Dr. Danielle Laraque Receives Prestigious Award from American Academy of Pediatrics

Dr. Danielle Laraque has been awarded the Job Lewis Smith Award for leading Mount Sinai’s outstanding efforts in community pediatrics.

New York, NY
 – August 20, 2010 /Press Release/  –– 

Danielle Laraque, MD, Chief of the Division of General Pediatrics and the Debra and Leon Black Professor of Pediatrics at Mount Sinai School of Medicine, is the recipient of the prestigious Job Lewis Smith Award from the American Academy of Pediatrics (AAP). Dr. Laraque was honored in recognition of her distinguished career and commitment to community pediatrics. She will receive the award at the 2010 AAP National Conference and Exhibition on Sunday, October 3, 2010, in San Francisco.

"Mount Sinai places a strong emphasis on the importance of community pediatrics," said Dennis Charney, MD, Anne and Joel Ehrenkranz Dean of Mount Sinai School of Medicine and Executive Vice President for Academic Affairs at The Mount Sinai Medical Center. "The medical center sits in the most unusual place in the country, between one of the most affluent and one of the most underserved communities in America, and the fault line runs right through our campus. Dr. Laraque embodies our commitment to patient care, research, and educational efforts in our unique community." Mount Sinai’s patient population reflects a diversity of socioeconomic, racial and ethnic groups, with the medical center bordering the predominantly Latino and African-American communities of East Harlem and Manhattan’s Upper East Side.

A nationally recognized leader in preventive health in underserved communities, Dr. Laraque has dedicated her career to community pediatrics, which focuses on the importance of the community as a whole in treating the individual patient. Community pediatrics involves evaluating the patient and his or her family in a public health framework and considers environmental and social factors in treating them. Dr. Laraque is an expert in injury prevention, child abuse, adolescent health risk behaviors and issues related to health care delivery systems. As chair of the decision support subcommittee of the AAP Mental Health Task Force, she is an advocate for children’s mental health, focusing her attention on identifying changes in health systems that will facilitate the integration of mental health evaluation in primary care settings.

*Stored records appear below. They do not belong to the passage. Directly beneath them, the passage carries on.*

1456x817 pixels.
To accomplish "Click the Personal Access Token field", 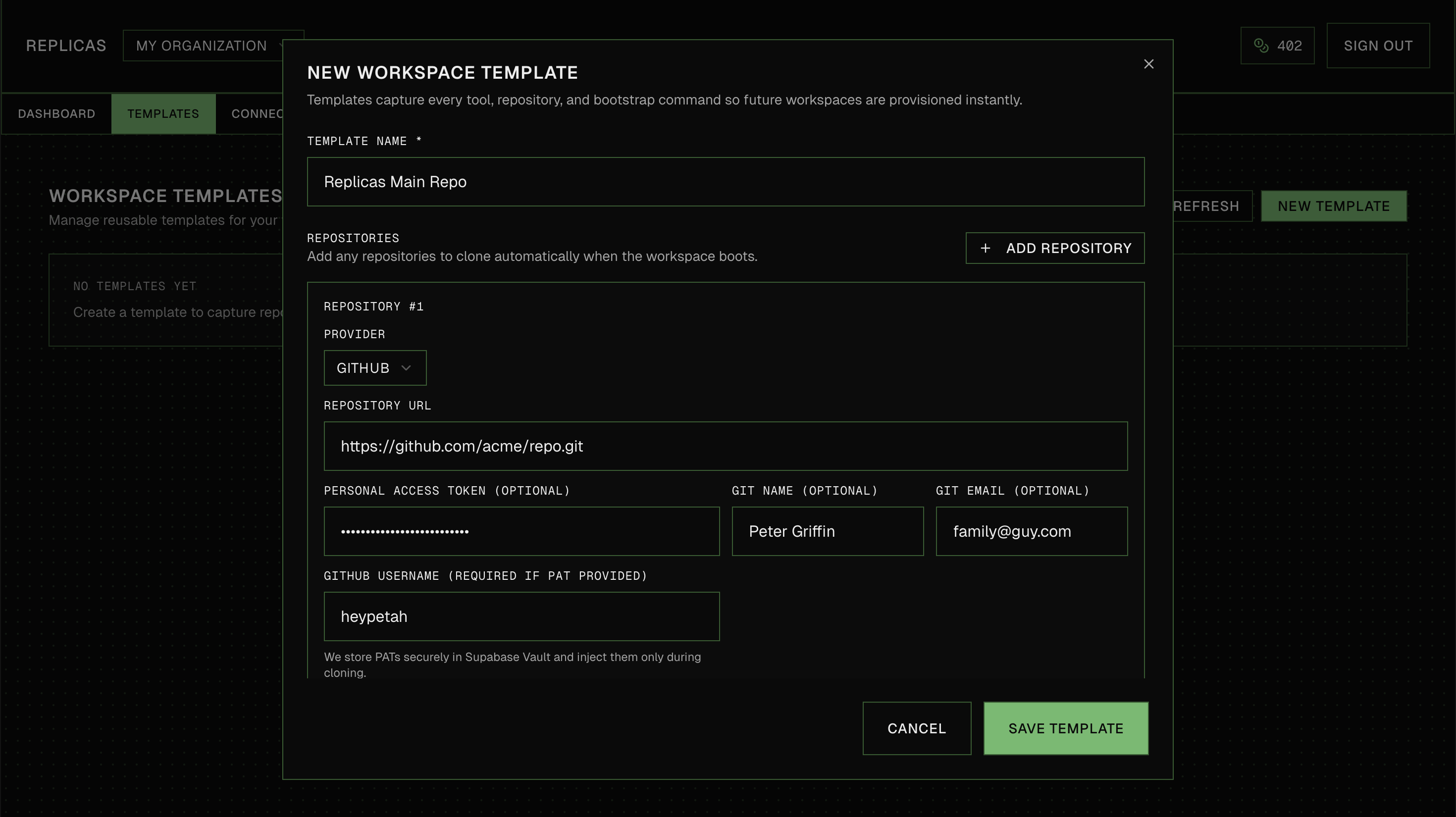I will pos(521,531).
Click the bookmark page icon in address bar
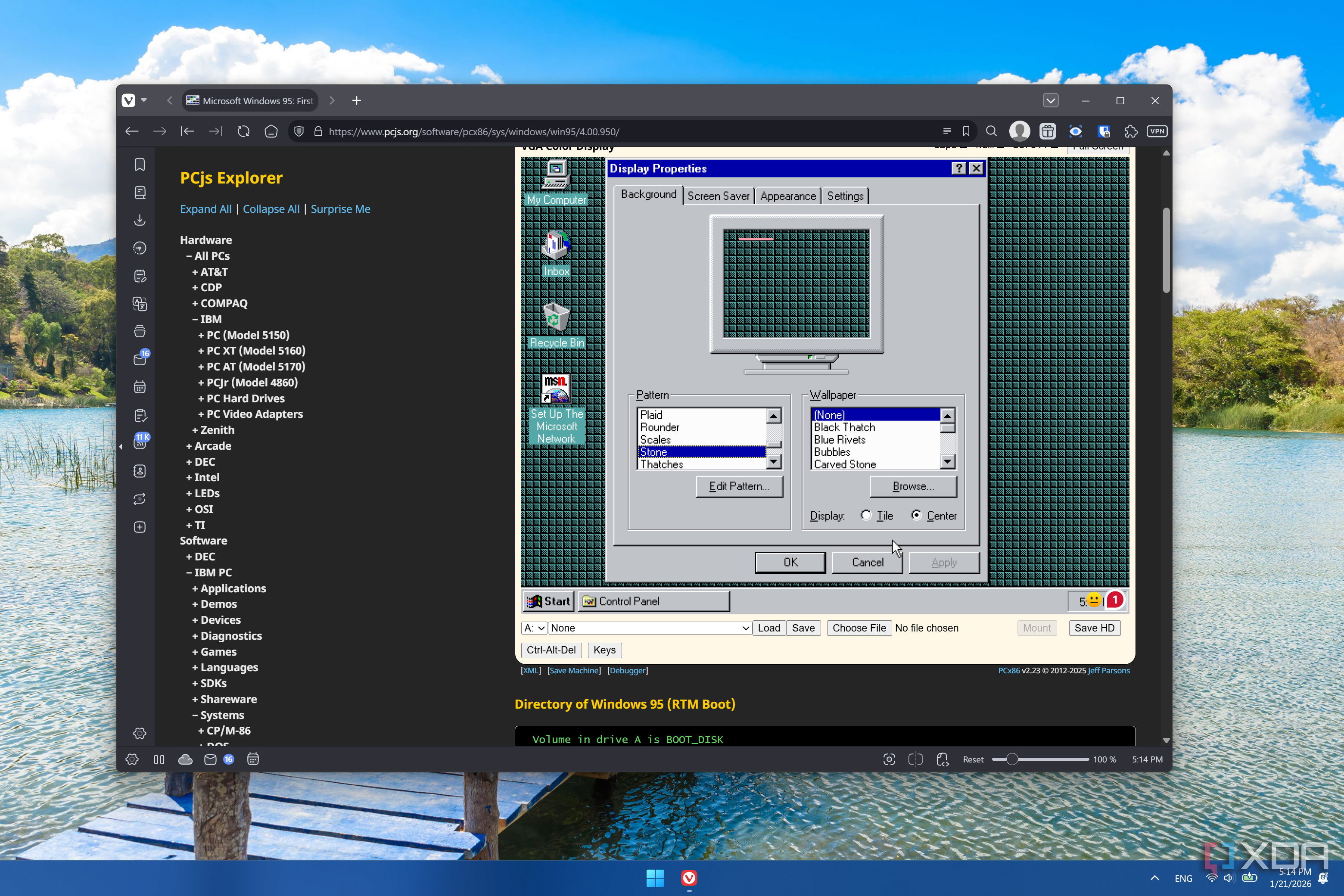 coord(966,131)
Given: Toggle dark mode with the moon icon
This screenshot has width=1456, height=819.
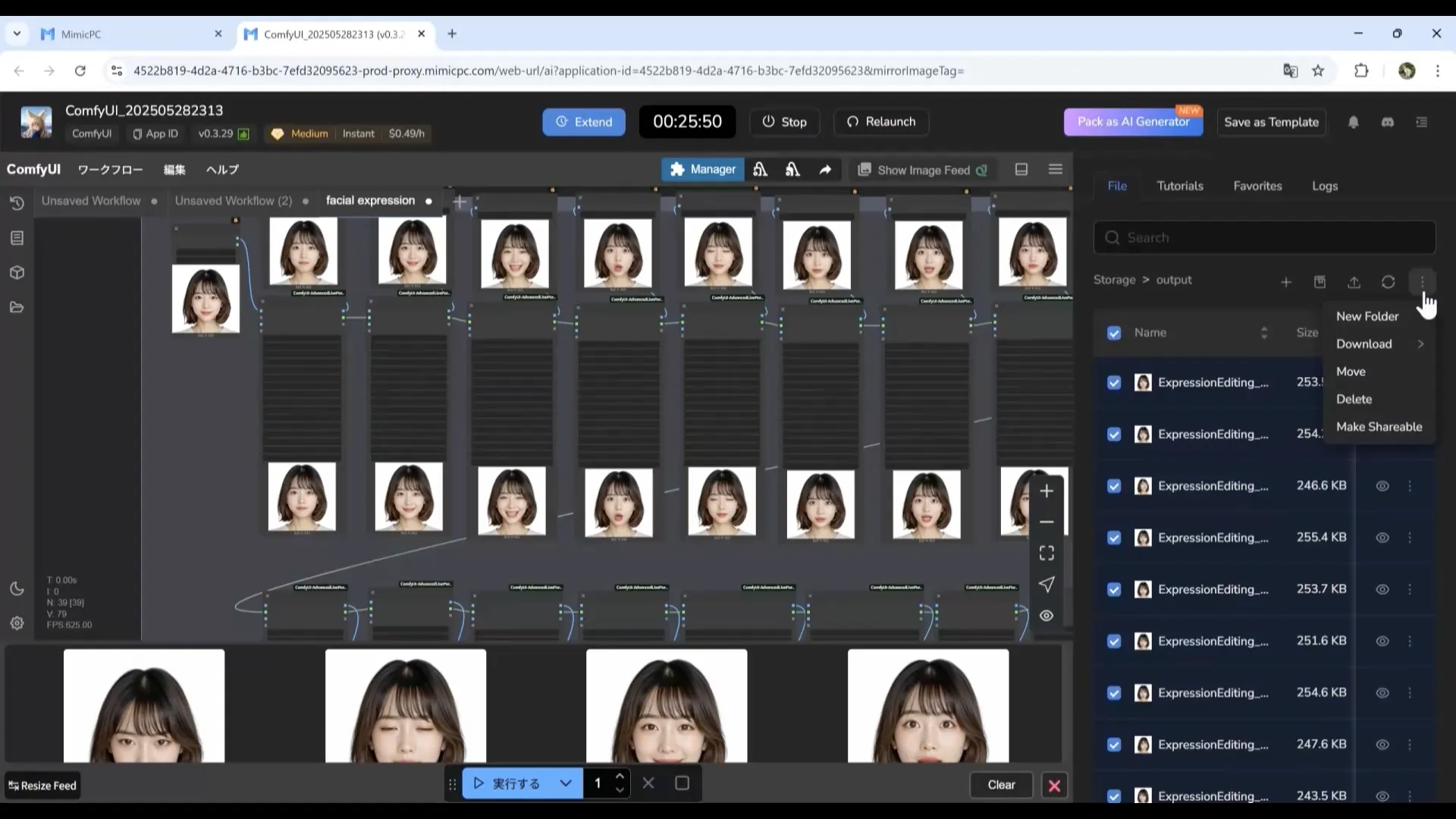Looking at the screenshot, I should point(17,588).
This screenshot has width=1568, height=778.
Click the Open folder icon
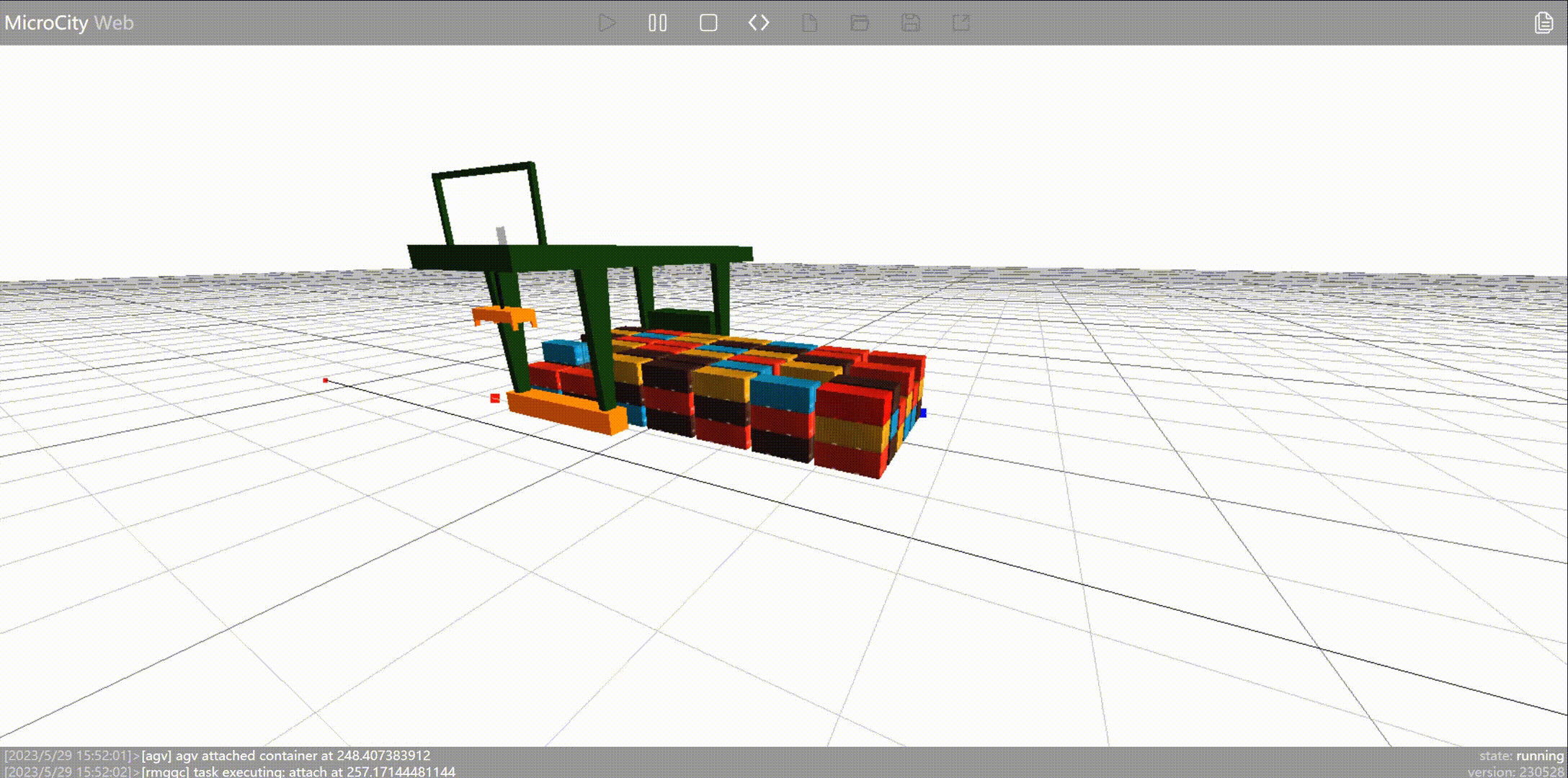coord(860,23)

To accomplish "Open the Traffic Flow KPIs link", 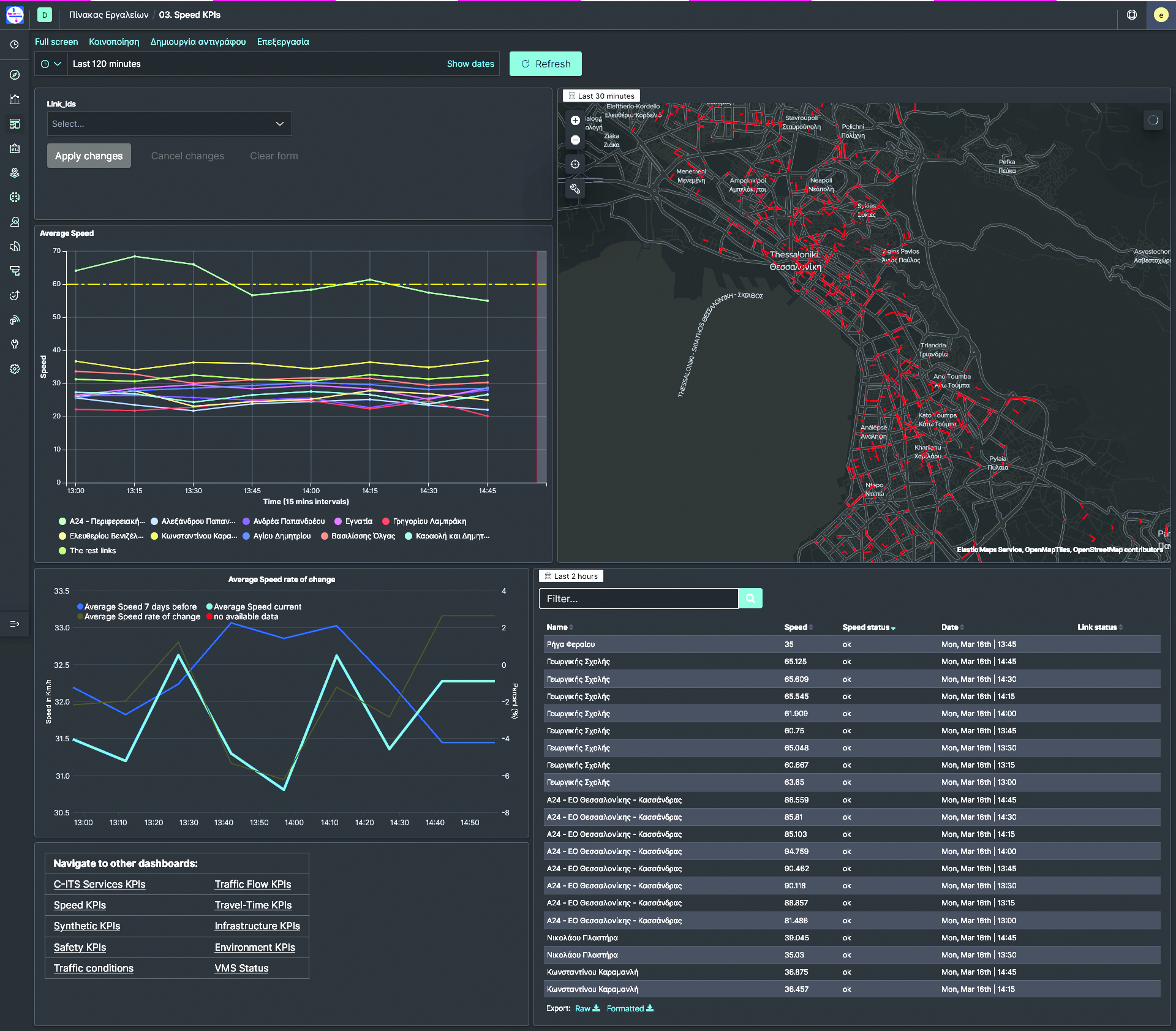I will (x=252, y=884).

“Dr. Laraque is an asset to the Mount Sinai team in providing the local underserved community with the quality care it deserves,” said Lisa Satlin, MD, Chair of the Department of Pediatrics at Mount Sinai School of Medicine. “It is an honor for her to receive this award.”

The recipient of the Roy Markus Scholarship supporting her medical studies, Dr. Laraque received her degree at the University of California at Los Angeles. She continued her studies as a resident at the Children’s Hospital of Philadelphia where she was also a Robert Wood Johnson Fellow in General Academic Pediatrics. She then became an instructor at the University of Pennsylvania and at Columbia University. She continued on as Assistant and Associate Professor at Columbia before joining Mount Sinai. She has remained at Mount Sinai for 10 years during which time she became a tenured Professor of Pediatrics and Professor of Preventive Medicine. She founded numerous programs including a joint General Academic Pediatric and General Internal Medicine fellowship in collaboration with Dr. Thomas McGinn, and the child protection program, the Child & Family Support Program.

The Job Lewis Smith Award of the Council on Community Pediatrics of the AAP is named for Job Lewis Smith, MD, one of the founding fathers of the American Pediatric Society and chief pioneer of American pediatrics. The award recognizes exceptional community service to children through teaching, public service, and innovations in patterns of patient care. Past recipients include Bronwen Anders, MD, who works with underserved communities in San Diego and Tijuana; Paula Duncan, MD, who develops primary care improvement strategies in Vermont; Gilbert Handal, MD, who is involved in improving school-based clinics and educational materials in El Paso, Texas; Cal Sia, MD in Hawaii, the father of the medical home concept; and Robert Haggerty, MD in Rochester who coined the term the new morbidities and championed general academic pediatrics.

About The Mount Sinai Medical Center

The Mount Sinai Medical Center encompasses both The Mount Sinai Hospital and Mount Sinai School of Medicine. Established in 1968, Mount Sinai School of Medicine is one of few medical schools embedded in a hospital in the United States. It has more than 3,400 faculty in 32 departments and 15 institutes, and ranks among the top 20 medical schools both in National Institute of Health funding and by U.S. News & World Report. The school received the 2009 Spencer Foreman Award for Outstanding Community Service from the Association of American Medical Colleges.

The Mount Sinai Hospital, founded in 1852, is a 1,171-bed tertiary- and quaternary-care teaching facility and one of the nation’s oldest, largest and most-respected voluntary hospitals. In 2009, U.S. News & World Report ranked The Mount Sinai Hospital among the nation’s top 20 hospitals based on reputation, patient safety, and other patient-care factors. Nearly 60,000 people were treated at Mount Sinai as inpatients last year, and approximately 530,000 outpatient visits took place.